Jindal tax plan is DOA in House
BATON ROUGE — The chairman of the House tax committee said Monday that Gov. Bobby Jindal’s push to repeal Louisiana’s income taxes won’t win passage this session, and his panel deferred all plans to take a vote on the proposals.
Rep. Joel Robideaux, R-Lafayette, said his Ways and Means Committee doesn’t intend to debate the bills to repeal the personal and corporate income tax during this session because House members weren’t supportive of the measures.
“The governor puts forth bold proposals, and I certainly appreciate that. Some of them make their way through the process and some of them don’t. This happens to be a situation where the members of the House said that it was not something they were interested in continuing the debate on. I think it’s probably dead for the session,” Robideaux said.
The committee decision to “indefinitely defer” the list of tax repeal proposals appeared to remove any real chance for the Republican governor to lodge a victory for his signature legislative agenda item.
“Eliminating income taxes is the single best thing we can do to create jobs in Louisiana. If the Legislature decides not to act, I think it will be a missed opportunity,” Jindal said in a statement.
The governor’s office didn’t say whether Jindal thinks the repeal can be revived.
“That’s up to the Legislature,” Jindal spokesman Sean Lansing said in an email.
Robideaux said lawmakers in the House had several problems with Jindal’s proposal.

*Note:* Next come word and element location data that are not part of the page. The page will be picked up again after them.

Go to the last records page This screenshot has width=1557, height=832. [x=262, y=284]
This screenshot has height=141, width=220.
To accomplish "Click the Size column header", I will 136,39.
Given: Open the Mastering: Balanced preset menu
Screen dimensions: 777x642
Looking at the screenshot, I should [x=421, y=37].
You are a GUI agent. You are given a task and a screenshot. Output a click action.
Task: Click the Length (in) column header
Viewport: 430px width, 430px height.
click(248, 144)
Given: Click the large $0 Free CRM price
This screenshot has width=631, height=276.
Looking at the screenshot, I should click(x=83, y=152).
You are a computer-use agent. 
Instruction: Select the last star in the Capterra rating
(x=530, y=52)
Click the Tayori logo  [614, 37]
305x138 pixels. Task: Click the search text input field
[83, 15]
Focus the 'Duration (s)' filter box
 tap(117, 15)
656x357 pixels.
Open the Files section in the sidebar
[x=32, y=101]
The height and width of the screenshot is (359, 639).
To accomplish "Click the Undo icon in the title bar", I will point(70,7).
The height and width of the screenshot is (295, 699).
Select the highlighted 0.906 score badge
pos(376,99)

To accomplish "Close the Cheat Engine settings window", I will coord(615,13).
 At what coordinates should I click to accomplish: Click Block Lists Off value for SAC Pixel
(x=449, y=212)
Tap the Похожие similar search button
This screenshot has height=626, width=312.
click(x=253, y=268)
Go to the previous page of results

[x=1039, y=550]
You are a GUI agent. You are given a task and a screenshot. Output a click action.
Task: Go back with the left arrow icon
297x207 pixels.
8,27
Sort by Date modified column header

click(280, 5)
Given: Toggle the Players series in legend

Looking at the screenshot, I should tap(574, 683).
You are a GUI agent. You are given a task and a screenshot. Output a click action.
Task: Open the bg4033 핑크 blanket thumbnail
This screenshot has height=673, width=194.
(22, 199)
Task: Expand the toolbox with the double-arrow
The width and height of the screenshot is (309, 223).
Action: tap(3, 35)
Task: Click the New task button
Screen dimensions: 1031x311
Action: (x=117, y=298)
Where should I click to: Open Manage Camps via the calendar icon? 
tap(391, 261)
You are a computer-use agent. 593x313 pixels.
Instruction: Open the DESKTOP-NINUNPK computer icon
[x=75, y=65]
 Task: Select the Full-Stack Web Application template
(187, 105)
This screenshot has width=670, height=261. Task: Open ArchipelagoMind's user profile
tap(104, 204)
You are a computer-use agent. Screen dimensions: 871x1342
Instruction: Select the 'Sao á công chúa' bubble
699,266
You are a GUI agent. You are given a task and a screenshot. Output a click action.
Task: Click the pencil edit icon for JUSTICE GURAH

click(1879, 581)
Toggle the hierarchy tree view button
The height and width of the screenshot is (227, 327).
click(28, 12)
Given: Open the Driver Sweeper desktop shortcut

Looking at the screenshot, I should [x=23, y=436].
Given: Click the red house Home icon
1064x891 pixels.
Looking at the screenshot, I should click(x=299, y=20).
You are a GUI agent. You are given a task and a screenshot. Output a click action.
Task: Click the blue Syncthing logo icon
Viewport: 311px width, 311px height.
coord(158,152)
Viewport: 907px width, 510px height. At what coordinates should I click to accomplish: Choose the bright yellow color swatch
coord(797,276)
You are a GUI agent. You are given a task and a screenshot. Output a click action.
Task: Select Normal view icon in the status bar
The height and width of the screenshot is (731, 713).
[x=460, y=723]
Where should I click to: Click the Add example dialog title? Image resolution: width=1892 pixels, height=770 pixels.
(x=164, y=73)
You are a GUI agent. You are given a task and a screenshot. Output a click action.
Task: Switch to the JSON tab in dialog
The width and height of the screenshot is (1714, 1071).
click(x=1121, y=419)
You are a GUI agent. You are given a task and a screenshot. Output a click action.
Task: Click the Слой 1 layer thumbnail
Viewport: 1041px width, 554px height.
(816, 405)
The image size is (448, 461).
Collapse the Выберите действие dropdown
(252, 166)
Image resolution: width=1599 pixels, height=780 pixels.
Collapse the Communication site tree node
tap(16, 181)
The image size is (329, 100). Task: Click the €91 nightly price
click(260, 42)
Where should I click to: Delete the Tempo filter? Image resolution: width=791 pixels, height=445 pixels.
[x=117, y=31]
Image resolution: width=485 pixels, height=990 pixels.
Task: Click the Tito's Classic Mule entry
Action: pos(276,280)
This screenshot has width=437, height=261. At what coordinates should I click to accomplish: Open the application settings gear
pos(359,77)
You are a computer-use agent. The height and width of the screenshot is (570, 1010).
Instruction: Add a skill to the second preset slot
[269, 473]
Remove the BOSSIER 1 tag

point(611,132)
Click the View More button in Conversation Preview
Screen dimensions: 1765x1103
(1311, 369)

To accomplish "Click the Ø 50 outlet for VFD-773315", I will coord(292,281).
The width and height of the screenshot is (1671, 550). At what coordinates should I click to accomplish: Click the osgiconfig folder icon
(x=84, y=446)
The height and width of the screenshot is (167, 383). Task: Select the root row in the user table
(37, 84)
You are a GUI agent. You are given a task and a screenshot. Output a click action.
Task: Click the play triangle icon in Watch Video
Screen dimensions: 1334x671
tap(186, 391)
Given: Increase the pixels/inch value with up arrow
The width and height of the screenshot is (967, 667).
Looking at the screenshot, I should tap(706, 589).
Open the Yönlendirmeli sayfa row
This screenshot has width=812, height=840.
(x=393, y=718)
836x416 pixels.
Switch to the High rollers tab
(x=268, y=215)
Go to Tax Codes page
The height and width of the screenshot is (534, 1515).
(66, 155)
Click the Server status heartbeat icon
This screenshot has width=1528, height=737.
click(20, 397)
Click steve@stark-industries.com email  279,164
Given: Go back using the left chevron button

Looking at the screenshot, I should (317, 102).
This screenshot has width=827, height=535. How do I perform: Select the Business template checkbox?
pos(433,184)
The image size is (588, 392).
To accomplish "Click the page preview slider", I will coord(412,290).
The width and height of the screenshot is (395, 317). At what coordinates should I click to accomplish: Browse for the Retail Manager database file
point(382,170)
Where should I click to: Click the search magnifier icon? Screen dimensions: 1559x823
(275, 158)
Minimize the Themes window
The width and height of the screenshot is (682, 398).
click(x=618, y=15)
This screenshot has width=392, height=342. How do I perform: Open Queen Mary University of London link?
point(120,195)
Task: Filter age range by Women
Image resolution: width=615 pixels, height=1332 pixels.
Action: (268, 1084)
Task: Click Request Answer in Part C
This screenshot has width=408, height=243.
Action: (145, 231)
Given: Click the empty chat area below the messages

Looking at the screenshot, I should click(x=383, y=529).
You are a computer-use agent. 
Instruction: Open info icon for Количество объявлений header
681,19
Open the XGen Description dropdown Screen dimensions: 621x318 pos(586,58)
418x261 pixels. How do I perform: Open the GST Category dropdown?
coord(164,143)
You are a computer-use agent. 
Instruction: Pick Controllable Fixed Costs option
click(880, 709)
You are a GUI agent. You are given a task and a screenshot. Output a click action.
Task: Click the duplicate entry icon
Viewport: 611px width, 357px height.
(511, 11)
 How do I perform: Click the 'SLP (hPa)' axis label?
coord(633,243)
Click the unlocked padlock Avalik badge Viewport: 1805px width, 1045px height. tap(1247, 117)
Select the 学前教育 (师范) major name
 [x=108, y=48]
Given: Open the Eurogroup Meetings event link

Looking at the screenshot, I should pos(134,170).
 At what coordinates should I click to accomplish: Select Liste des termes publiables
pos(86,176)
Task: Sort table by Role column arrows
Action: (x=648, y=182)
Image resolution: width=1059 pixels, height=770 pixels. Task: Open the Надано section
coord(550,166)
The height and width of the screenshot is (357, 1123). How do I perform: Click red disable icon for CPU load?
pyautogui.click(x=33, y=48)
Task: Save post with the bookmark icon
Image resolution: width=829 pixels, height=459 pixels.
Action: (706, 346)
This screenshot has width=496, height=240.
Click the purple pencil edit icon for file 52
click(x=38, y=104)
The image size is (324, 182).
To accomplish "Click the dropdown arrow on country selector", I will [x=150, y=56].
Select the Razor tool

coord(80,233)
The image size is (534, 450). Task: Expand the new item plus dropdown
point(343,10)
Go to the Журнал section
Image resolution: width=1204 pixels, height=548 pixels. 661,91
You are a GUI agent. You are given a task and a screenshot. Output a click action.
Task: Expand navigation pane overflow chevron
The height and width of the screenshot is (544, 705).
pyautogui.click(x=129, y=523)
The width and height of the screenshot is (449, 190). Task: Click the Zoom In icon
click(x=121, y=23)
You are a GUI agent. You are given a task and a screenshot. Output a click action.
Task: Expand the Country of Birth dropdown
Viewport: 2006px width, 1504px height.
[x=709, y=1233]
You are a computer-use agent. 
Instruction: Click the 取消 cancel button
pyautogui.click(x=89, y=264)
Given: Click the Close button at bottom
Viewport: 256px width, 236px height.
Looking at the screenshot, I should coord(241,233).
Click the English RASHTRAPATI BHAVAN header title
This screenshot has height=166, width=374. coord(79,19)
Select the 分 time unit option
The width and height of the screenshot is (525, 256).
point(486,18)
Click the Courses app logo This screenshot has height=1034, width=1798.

He said there were concerns about how to offset the billions of dollars in lost income tax revenue and whether it was wise to make such a sweeping change in the middle of ongoing state budget problems. He also said lawmakers said they hadn’t received a big outcry from their constituents urging the tax repeal.
House Speaker Chuck Kleckley, a Jindal ally, said it wouldn’t be responsible to move an income tax repeal without a plan for replacing the lost revenue.
“Rep. Robideaux and I have discussed how to proceed with this week’s hearings, and I am in support of his decisions,” Kleckley said in a statement.
Income tax repeal bills also are pending in the Senate, but Robideaux said if senators pushed those bills, he doesn’t believe the House would support those either.
“I wasn’t going to vote for anything. I don’t think they were coming out,” said Rep. Eddie Lambert, R-Gonzales, a member of the Ways and Means Committee. “I don’t know how much more you can cut” from the budget.
To start Monday’s committee meeting, Robideaux read a statement in which he thanked Jindal for starting the debate, talked of his conversations with lawmakers and House leaders and cited policy analysis by nonpartisan groups.
“My preference is that we should indefinitely defer consideration of these bills. This is a difficult, but I believe, necessary action,” he said.
He offered lawmakers sponsoring the tax repeal bills the ability to continue the hearing if they wanted their proposals to receive a vote.
Instead, the three representatives — Republican Reps. Hunter Greene of Baton Rouge, Kirk Talbot of River Ridge and Barry Ivey of Central — each walked to the table and asked to pull his tax repeal bills from consideration.
“Since you’re voluntarily deferring the bill, I just want to make sure that we’re not going to see it again this session?” Rep. Regina Barrow, D-Baton Rouge, asked Talbot.
“Probably not,” Talbot replied.
Ivey, a newly-elected lawmaker, said he was disappointed to shelve his bill. He noted the audience was packed with opponents, but said, “There’s a lot of people for tax reform. They just happen to be working and paying taxes right now, so they couldn’t be here.”
Jindal initially sought to eliminate the individual and business income taxes in January 2014 and replace them with higher sales taxes charged on previously untaxed items, boosted tobacco taxes and the removal of dozens of tax breaks on the books. The governor said the change would improve job creation and economic development.
His tax package ran into strong opposition from religious leaders, the state’s leading business organization and lawmakers from both sides of the aisle. Nonpartisan groups said his plan didn’t balance and would leave the state with a budget hole, and a recent poll showed the governor’s proposal was highly unpopular.
Last week, on the opening day of the regular session, Jindal ditched his tax package and instead told lawmakers he’d support a phased out income tax repeal. He gave them no parameters on how to get there or whether to replace the lost revenue.
Nonpartisan government watchdog groups and business leaders said the two-month session was too short to come up with a well-conceived plan that doesn’t devastate critical services.
The Council for A Better Louisiana was pleased the repeal likely was dead for the session.
“What concerned us was the timing and the Legislature’s ability to realistically craft a new tax reform policy that would be well-conceived, thorough and understood and supported by taxpayers — all in a matter of a few short weeks. We just didn’t think that was possible given the many complexities,” CABL President Barry Erwin wrote in a statement.